Conseil municipal du 2 décembre 2024 : Intervention portée par Laurent Hamon au nom des élu·e·s écologistes et citoyen·ne·s |
Madame la Maire, mes chers collègues,
Je tiens tout d’abord à m’adresser aux Rennaises et aux Rennais. Nous, écologistes, avons pleinement conscience de l’ampleur du narcotrafic qui sévit à Rennes, tout comme dans de nombreuses autres villes. Le ministre de l’Intérieur lui-même l’a reconnu. Nous savons à quel point cette situation impacte profondément votre vie quotidienne : la peur d’être au mauvais endroit, au mauvais moment, ne pas pouvoir dormir, être constamment sur ses gardes, se replier chez soi, se sentir abandonné. Et sachez que nous ne restons pas inactifs face à cette réalité.

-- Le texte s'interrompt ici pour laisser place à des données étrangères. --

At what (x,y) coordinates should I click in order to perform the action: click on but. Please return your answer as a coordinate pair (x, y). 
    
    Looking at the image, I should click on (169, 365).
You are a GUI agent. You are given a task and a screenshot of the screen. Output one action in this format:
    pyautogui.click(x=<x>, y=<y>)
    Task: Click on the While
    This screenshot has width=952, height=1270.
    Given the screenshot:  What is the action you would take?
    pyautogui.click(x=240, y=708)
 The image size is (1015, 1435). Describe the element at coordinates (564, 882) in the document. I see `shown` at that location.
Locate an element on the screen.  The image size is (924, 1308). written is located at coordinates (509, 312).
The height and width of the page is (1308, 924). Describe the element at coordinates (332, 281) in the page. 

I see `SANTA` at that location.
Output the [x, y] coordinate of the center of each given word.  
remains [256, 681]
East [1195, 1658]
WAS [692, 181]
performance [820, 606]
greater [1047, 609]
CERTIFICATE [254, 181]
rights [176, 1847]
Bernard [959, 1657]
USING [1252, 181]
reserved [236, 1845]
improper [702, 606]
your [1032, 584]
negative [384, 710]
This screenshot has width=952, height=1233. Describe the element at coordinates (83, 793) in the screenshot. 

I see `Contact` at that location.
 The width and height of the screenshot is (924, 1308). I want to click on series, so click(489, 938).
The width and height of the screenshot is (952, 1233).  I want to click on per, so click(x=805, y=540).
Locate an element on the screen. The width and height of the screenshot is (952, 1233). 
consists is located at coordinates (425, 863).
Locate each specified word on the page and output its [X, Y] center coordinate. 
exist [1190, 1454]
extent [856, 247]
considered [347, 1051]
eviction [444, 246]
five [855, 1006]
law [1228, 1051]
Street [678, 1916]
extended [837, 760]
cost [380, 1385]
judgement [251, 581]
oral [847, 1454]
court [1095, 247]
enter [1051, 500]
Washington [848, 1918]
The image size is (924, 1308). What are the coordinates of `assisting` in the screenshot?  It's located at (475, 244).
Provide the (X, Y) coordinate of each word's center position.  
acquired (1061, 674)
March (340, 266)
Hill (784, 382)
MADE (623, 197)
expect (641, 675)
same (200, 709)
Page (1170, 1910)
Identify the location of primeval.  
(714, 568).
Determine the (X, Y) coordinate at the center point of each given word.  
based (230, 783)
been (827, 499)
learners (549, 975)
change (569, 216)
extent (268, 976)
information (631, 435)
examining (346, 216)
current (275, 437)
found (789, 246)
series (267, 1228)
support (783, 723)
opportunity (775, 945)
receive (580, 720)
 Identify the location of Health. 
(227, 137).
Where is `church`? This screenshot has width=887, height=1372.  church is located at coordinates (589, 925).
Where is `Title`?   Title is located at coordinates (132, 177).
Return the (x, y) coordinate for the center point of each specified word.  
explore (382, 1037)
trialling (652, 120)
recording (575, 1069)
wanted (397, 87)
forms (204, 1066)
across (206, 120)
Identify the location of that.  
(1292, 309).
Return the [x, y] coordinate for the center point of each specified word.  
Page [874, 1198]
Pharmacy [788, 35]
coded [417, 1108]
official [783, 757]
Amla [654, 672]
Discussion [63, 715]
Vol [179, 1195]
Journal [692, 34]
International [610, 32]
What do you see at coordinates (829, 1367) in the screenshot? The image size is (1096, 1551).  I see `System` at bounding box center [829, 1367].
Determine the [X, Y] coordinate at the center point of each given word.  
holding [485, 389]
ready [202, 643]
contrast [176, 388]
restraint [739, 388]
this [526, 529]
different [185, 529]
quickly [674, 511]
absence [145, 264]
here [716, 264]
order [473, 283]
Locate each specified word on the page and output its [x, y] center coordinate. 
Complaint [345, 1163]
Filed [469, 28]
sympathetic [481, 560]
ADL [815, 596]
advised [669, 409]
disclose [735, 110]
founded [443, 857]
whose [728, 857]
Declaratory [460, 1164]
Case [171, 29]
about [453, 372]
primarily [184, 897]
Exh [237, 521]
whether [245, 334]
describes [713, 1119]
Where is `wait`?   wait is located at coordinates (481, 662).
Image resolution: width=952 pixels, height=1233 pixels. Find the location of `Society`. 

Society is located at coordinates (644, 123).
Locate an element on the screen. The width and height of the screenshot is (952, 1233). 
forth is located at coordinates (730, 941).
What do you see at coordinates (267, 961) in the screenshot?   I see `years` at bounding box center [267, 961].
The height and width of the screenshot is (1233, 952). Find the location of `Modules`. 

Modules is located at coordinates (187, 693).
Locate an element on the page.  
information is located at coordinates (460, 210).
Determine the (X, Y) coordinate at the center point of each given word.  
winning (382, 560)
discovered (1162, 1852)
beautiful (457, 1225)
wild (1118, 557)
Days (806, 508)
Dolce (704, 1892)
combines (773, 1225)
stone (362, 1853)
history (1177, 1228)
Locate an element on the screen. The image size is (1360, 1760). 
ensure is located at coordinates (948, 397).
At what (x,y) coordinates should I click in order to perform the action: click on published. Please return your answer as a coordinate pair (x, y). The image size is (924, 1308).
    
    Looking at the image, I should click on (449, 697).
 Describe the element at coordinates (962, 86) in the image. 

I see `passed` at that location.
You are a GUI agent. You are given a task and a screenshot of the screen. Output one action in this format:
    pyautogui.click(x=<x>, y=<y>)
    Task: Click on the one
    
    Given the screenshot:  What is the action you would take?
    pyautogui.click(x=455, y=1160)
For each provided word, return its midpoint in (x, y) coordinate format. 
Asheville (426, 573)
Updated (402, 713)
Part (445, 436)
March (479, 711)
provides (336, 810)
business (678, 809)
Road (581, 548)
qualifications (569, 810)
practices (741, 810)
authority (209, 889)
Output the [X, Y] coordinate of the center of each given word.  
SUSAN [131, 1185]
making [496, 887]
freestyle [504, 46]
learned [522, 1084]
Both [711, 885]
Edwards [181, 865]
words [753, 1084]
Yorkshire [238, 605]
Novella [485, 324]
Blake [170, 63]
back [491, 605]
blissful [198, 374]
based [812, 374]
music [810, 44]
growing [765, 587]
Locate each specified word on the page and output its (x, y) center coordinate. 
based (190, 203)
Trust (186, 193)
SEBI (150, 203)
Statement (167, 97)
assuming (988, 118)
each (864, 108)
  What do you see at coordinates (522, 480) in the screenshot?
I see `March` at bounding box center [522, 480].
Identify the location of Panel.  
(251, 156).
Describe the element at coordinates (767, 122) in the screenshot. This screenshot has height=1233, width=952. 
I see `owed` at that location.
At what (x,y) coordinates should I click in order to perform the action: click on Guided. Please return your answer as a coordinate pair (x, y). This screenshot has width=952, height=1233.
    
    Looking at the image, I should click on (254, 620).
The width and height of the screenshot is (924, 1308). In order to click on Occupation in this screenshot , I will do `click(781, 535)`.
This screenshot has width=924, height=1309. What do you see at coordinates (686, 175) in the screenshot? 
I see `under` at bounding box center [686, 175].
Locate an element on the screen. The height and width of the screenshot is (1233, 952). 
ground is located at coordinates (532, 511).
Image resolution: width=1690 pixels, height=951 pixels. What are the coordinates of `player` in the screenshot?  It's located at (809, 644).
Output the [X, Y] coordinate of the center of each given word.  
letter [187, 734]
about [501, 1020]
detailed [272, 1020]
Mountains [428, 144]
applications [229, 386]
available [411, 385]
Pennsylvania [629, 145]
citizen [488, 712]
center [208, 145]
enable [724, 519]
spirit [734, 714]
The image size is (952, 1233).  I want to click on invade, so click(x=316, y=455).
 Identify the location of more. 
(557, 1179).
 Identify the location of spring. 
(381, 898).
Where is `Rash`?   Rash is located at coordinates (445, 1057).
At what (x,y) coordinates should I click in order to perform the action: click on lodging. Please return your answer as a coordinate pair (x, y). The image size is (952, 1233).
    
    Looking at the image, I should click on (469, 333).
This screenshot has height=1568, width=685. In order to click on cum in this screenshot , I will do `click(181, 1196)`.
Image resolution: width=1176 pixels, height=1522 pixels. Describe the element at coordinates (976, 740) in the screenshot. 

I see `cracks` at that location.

Nous sommes là, et nous sommes bien là, sur le terrain, à vos côtés, chaque jour, pour lutter contre ce fléau. Nous mettons tout en œuvre pour apporter des solutions concrètes, renforcer la tranquillité et travailler en étroite collaboration avec tous les acteurs concernés. Vous n’êtes pas seuls face à ce défi, nous sommes avec vous, déterminés à faire reculer ce fléau et à rendre Rennes plus sûre pour toutes et tous.
Je souhaiterais désormais répondre aux collègues de l’opposition, notamment sur l’armement de la police municipale. Mes chers collègues, contrairement à vous, nous ne sommes pas dogmatiques sur ce sujet. Mais nous le disons, c’est une fausse solution, je dirais même une fausse promesse, qui ne ferait que créer des attentes irréalistes !
Irréalistes aussi bien pour la population que pour nos agents. Il faut arrêter de faire croire que ce serait le rôle de la police municipale de protéger les habitants contre les narcotrafiquants. Tout comme pour protéger nos agents, il suffit, de ne pas les envoyer dans des situations qui relèvent de la compétence exclusive de la police nationale. S’il y a des bougées législatives, la question se reposera, mais en l’état actuel, nous sommes opposés à l’armement létal de la police municipale, et nous déplorons, d’ailleurs, le choix du Maire de Bordeaux qui ne fait pas l’unanimité, soit dit en passant.
Un policier municipal armé ne dissuadera pas un narcotrafiquant de tirer. La preuve, à Maurepas, même avec la présence de la CRS 82, une force spécialisée, les tirs ont continué en plein jour. Arrêtons donc de jouer les gros bras avec des postures martiales. Concentrons-nous sur les causes structurelles, comme l’ont très bien exprimé une dizaine d’associations à l’échelle de Maurepas dans une récente tribune, riche en analyses et solutions, et je tiens à le préciser que nous soutenons. Nous saisissons d’ailleurs cette occasion pour remercier l’investissement des habitants, associations, agents et commerçants.
Doter la police municipale d’armes à feux, ce serait céder à une course à l’échalote qui instrumentalise la police municipale. Le rôle de la police municipale, n’est pas de venir en renfort de la police nationale, et encore moins de s’y substituer. Elle doit demeurer au service des politiques publiques de la ville, en proximité et en confiance avec les habitants.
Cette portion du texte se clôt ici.